Touts are so insistent that 5 separate tailors have your exact measurements before you've walked more than 50 metres. Politeness will only get you so far, so you try stern no's for awhile then finally, you just have to completely ignore all of them. I have an added advantage though. My appearance belies my friendly personality and people often think I am one request for a tuk-tuk ride away from dolling out some obligation free head-butts.

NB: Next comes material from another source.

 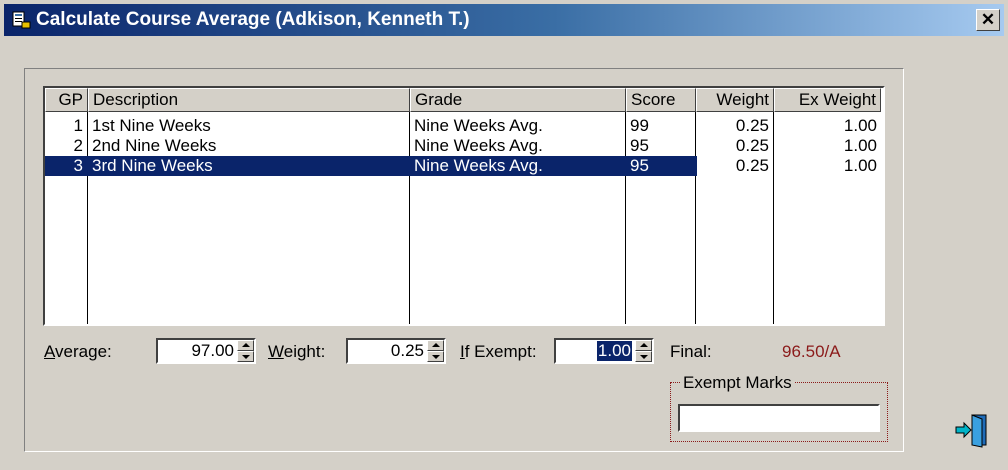 I want to click on close-icon: ✕, so click(x=988, y=20).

My black leg contributes somewhat to this misunderstanding, and I guess I am not surprised by the degree of attention it gets. Most people are probably thinking 'what the fuck?' or 'why the fuck?', and the bold few try to stop me to ask questions about it. No matter what answer I give, it leads to a sales pitch of some description. “Oh, so you've been to India huh? Our tailor is Indian, would you like to buy a suit? Here's my business card, when you buy, you buy from me, promise?”
Unfortunately, my lungs will probably end up a similar colour to my leg if I stay too long. Bangkok has a pollution problem that makes everyday living like snorkelling with a muffler. Part of the appeal of coming to Asia was to give my lungs a rest from living more like a Rastafarian than a Buddhist. Against Simon's admonitions,one night in Ko Samui was given a herbal make-over but I've felt far better off for abstaining.

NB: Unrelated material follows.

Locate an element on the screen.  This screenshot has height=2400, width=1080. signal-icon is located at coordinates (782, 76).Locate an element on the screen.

The main reason why I was in Bangkok was to obtain a Vietnam visa. I tried to book one on-line, as well as a flight to Hanoi, only to discover I had brought an expired credit card away with me. Minor events too numerous to mention snowballed from there and I was left grinning moronically while twitching and trying to figure out how to find a positive in it all. Suffering the consequences of a lack of organisation is an all too familiar feeling that I thought I would have gotten used to by now. My desire to throw all my toys out of my cot shows that I'm still an infant in the face of adversity.

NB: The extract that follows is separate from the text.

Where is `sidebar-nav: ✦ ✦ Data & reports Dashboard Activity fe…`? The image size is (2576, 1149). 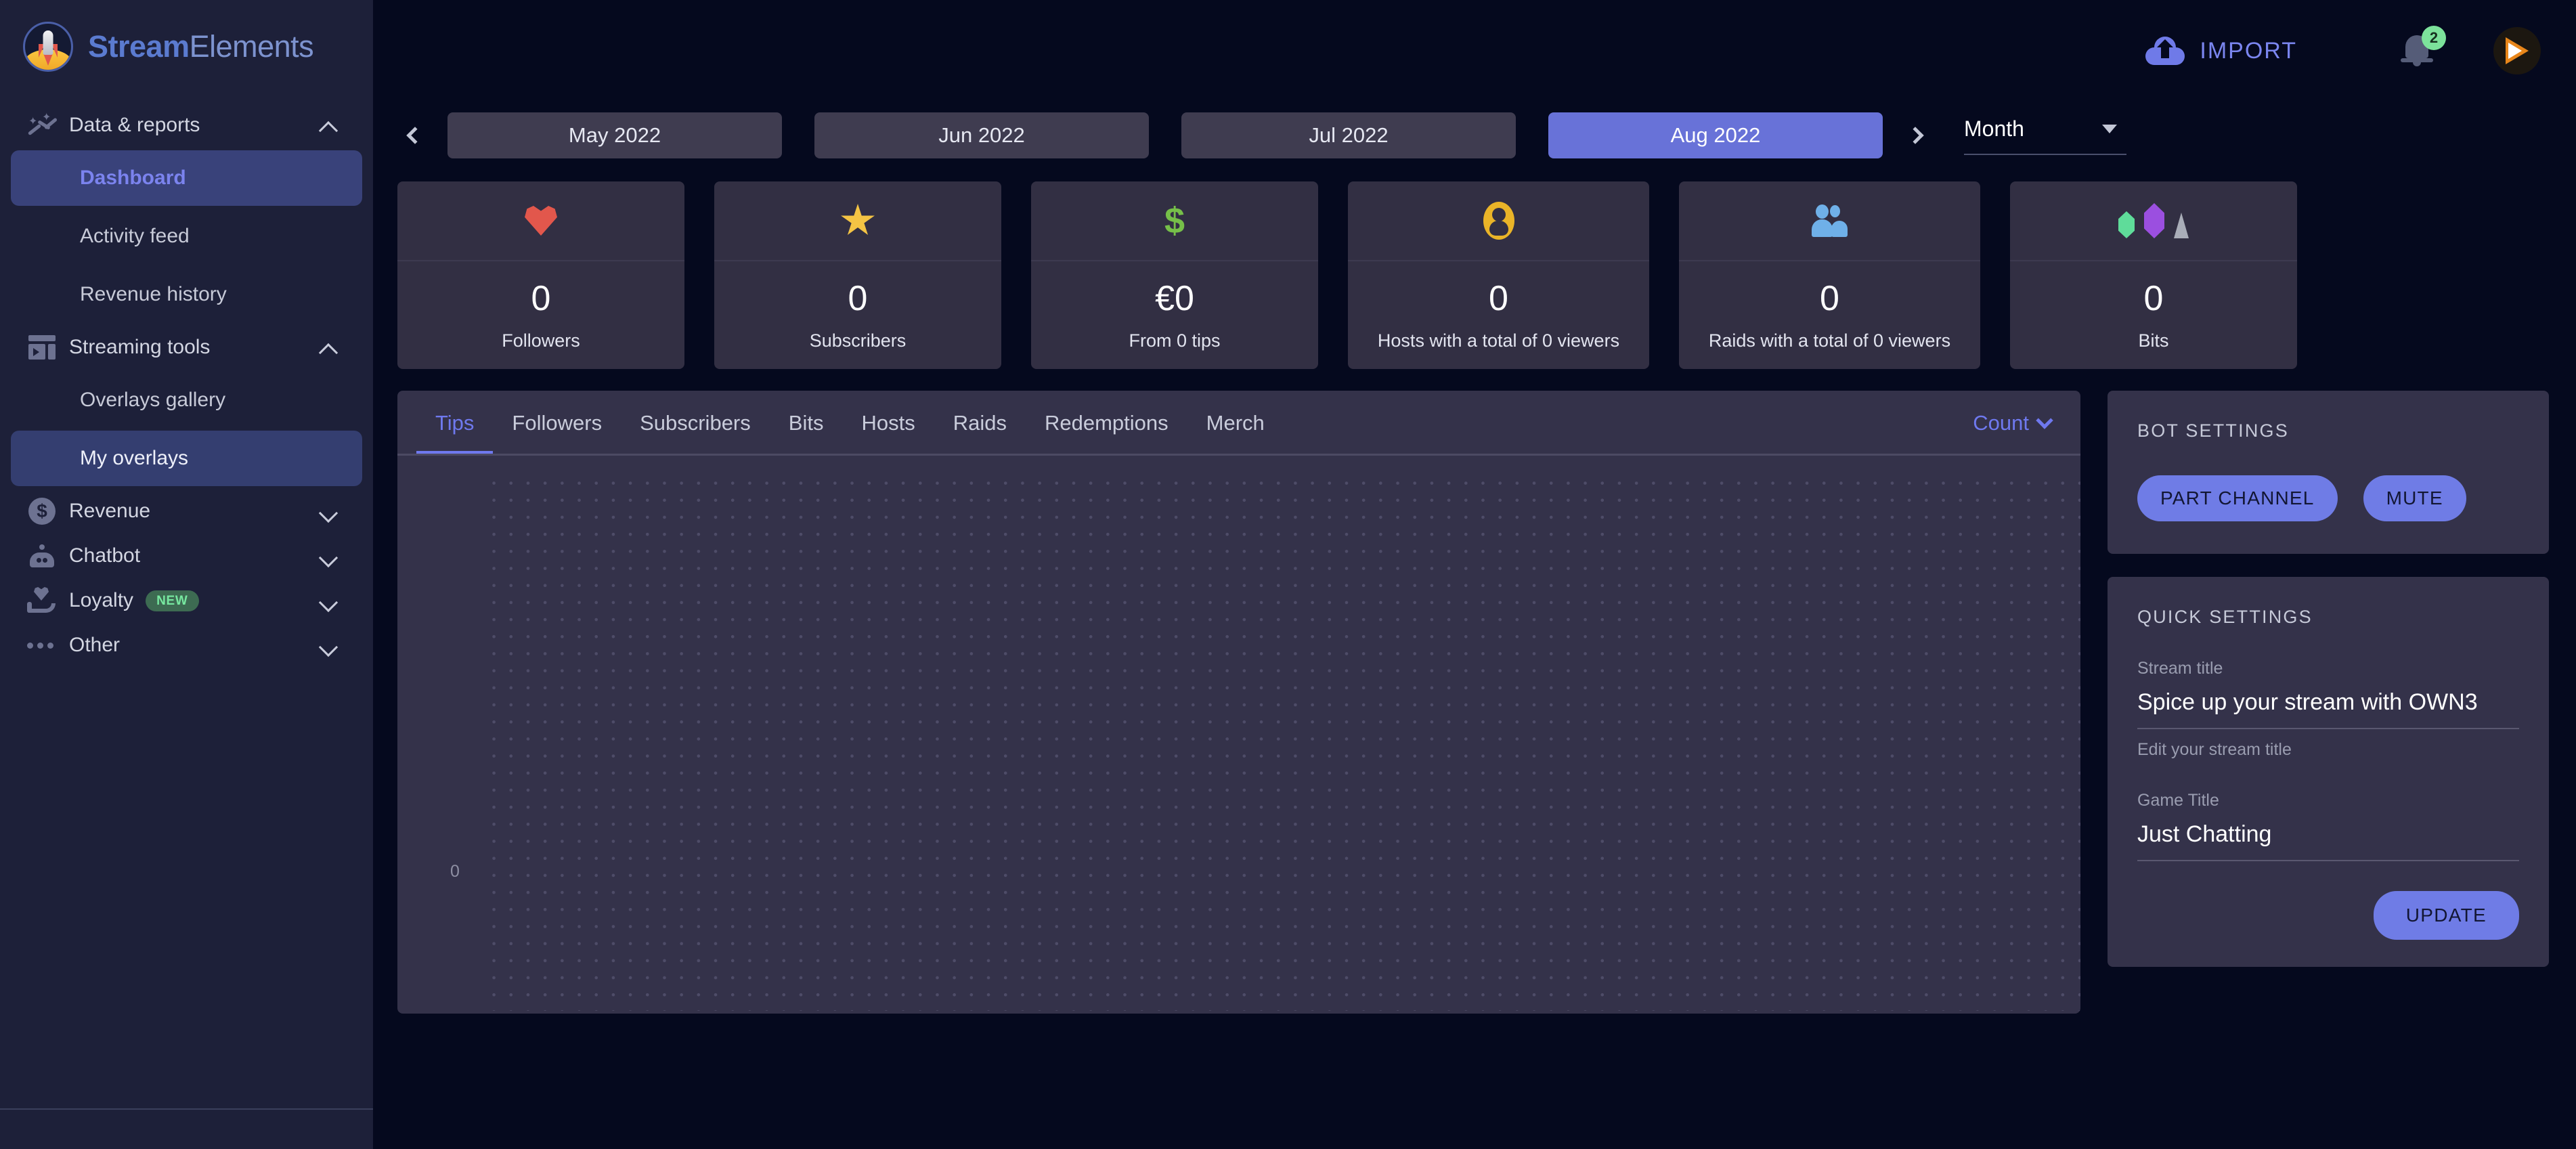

Fortunately the flight could be booked with a debit card but I had to go to the Vietnamese embassy myself. I requested a 3 month visa just to give myself some leeway with my no-plan plans. I paid the price for something similar and received a one month visa instead. I would have sternly protested with the now cashed-up consulate but he looked like the sort of guy who had a history of interrogating G.I.'s with extreme prejudice.
Formalities completed I turned my attention to designing the next tattoo. Ideas in my head were not translating into discernible images, so more ink has been postponed till the end of the trip, money permitting. And with that, it is time to start the trip in earnest as I finally head off to visit a new Asian mistress; Vietnam.